_EXCERPTED RECORDS_
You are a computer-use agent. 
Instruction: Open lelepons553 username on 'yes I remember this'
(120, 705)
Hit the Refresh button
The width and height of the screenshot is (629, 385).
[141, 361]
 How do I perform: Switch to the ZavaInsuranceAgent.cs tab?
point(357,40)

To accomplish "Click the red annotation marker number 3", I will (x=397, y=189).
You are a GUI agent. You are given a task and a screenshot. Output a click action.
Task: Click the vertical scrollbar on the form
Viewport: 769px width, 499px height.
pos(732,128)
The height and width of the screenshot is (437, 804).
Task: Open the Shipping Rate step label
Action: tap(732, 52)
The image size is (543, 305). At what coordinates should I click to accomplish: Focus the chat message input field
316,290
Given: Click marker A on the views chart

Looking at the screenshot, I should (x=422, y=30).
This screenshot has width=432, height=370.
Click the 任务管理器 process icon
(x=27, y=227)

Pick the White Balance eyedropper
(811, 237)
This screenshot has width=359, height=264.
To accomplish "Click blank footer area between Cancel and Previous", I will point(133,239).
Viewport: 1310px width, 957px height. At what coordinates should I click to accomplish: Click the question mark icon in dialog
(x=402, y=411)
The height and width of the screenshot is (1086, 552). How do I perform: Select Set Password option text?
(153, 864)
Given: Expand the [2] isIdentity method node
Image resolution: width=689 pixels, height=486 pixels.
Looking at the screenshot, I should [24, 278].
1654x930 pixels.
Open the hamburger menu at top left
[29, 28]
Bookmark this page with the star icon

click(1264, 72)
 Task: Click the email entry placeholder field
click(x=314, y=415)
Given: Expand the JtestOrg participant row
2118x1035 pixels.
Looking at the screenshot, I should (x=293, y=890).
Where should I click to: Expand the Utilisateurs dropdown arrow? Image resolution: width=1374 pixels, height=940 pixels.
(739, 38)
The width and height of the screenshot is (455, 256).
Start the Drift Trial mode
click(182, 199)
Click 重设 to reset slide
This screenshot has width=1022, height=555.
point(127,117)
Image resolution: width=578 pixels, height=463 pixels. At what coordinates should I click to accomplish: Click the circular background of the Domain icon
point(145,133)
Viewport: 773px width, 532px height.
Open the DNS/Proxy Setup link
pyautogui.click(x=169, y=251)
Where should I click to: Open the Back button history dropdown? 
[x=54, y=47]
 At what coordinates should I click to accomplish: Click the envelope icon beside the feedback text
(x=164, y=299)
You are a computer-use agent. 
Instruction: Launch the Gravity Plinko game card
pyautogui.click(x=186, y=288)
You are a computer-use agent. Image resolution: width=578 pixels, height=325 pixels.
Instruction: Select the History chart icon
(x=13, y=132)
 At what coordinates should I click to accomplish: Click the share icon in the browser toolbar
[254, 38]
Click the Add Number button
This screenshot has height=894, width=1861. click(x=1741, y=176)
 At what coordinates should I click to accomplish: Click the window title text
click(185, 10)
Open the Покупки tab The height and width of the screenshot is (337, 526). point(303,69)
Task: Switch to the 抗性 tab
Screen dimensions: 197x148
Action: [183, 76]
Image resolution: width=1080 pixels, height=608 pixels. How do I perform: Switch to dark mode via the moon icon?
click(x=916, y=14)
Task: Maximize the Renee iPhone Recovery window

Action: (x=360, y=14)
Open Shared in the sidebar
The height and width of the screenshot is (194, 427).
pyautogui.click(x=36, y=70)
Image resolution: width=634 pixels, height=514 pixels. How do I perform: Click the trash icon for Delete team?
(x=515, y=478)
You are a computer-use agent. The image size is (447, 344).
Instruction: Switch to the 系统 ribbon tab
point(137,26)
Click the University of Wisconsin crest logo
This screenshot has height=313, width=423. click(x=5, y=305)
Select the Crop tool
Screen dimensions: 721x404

_WHAT IS NEEDED_
State how many lines of the items above contain the string "size". Give only the number.

_SOLUTION TO THIS EXERCISE_
2